_Excerpted data_
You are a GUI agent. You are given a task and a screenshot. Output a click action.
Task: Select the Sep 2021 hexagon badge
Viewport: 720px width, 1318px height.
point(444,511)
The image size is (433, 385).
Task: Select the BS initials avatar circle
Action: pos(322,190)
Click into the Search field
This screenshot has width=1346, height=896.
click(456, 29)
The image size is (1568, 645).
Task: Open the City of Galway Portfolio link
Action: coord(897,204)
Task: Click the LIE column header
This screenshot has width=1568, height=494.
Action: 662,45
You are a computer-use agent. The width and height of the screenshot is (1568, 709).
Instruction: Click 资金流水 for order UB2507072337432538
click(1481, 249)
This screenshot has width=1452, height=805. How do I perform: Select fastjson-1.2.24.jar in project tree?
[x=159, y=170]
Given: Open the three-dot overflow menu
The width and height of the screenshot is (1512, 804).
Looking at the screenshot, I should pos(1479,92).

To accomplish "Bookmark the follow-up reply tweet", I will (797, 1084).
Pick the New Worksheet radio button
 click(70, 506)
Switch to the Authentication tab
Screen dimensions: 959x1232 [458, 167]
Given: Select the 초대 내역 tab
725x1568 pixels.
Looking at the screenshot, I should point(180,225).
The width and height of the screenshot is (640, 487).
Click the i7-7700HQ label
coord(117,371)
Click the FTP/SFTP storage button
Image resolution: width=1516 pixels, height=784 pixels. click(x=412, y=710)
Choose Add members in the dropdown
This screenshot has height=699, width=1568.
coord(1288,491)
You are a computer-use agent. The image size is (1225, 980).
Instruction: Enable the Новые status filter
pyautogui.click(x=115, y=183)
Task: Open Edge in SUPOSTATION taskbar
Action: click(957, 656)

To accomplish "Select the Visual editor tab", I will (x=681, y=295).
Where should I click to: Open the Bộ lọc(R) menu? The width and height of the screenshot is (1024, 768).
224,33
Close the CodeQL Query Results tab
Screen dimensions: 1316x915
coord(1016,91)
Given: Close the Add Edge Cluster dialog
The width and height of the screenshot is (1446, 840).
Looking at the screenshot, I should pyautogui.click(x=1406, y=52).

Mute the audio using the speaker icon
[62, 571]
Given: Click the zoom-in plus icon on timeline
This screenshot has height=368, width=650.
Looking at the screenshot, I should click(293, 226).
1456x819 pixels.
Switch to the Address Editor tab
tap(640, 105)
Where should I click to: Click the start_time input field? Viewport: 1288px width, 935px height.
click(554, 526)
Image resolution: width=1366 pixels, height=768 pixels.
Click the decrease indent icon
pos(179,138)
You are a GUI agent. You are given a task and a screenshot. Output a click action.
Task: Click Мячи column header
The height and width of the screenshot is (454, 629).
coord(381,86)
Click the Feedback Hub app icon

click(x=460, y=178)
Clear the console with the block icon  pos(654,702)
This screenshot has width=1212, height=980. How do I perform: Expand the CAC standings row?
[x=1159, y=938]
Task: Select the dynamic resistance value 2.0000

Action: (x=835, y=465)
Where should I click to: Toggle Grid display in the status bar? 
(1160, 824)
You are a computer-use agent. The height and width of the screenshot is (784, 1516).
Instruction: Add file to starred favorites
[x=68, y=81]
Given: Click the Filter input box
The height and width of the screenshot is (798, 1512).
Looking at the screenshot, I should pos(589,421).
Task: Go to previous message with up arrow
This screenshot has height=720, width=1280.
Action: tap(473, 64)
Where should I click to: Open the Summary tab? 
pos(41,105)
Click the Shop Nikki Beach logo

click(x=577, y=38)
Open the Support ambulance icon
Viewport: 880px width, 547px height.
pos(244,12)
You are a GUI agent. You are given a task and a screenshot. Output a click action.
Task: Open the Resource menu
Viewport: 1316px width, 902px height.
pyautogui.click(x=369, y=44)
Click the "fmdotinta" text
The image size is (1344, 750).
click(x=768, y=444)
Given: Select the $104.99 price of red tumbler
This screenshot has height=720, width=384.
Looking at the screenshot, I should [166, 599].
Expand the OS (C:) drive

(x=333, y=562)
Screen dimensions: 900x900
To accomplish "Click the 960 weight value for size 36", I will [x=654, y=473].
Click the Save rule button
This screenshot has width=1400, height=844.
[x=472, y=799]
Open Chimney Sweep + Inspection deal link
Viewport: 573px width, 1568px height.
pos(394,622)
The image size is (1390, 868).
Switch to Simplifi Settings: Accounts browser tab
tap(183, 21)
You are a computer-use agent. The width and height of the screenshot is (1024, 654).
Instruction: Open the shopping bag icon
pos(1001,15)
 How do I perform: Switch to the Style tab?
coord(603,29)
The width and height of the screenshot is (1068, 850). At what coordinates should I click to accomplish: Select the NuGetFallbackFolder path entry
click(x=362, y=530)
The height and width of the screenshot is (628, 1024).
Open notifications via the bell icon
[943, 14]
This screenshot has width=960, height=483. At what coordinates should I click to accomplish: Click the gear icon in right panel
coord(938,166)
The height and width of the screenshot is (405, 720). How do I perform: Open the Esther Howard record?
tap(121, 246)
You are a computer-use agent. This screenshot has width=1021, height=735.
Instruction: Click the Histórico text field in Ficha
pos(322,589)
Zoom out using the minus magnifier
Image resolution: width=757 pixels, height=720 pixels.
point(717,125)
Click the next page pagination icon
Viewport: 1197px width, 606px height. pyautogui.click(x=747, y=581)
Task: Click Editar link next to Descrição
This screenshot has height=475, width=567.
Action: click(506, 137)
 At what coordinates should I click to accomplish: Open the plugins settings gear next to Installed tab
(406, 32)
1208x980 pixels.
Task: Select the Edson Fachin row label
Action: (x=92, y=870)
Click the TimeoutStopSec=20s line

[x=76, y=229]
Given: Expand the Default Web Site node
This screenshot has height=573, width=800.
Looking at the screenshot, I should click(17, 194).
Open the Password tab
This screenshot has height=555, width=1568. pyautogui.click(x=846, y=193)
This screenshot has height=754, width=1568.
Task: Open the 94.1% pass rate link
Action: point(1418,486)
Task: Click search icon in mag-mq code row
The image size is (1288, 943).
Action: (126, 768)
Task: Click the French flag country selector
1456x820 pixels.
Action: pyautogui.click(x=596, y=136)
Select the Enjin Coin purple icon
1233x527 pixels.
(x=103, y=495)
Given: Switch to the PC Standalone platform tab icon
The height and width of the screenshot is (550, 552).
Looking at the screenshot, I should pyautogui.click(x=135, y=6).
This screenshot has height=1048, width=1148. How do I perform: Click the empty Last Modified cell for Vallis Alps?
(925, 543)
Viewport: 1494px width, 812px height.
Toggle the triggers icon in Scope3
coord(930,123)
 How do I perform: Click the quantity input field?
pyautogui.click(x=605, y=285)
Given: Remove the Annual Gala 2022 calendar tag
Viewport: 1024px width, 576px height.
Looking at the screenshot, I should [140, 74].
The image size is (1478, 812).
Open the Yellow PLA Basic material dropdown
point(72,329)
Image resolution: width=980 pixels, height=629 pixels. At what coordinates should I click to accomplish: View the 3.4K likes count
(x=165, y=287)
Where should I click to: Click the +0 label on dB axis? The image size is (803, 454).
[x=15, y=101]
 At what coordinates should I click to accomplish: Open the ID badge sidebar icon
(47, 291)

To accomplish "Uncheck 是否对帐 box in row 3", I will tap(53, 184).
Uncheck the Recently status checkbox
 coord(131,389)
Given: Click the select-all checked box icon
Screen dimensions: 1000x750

_Written request_
Please put the records into a Markdown table with the columns No. and Text, covering everything from the line containing "Given: Remove the" down to the end of the records. Number each line in order and leave out blank lines.

_Result of this exercise_
| No. | Text |
|---|---|
| 1 | Given: Remove the Annual Gala 2022 calendar tag |
| 2 | Viewport: 1024px width, 576px height. |
| 3 | Looking at the screenshot, I should [140, 74]. |
| 4 | The image size is (1478, 812). |
| 5 | Open the Yellow PLA Basic material dropdown |
| 6 | point(72,329) |
| 7 | Image resolution: width=980 pixels, height=629 pixels. At what coordinates should I click to accomplish: View the 3.4K likes count |
| 8 | (x=165, y=287) |
| 9 | Where should I click to: Click the +0 label on dB axis? The image size is (803, 454). |
| 10 | [x=15, y=101] |
| 11 |  At what coordinates should I click to accomplish: Open the ID badge sidebar icon |
| 12 | (47, 291) |
| 13 | To accomplish "Uncheck 是否对帐 box in row 3", I will tap(53, 184). |
| 14 | Uncheck the Recently status checkbox |
| 15 |  coord(131,389) |
| 16 | Given: Click the select-all checked box icon |
| 17 | Screen dimensions: 1000x750 |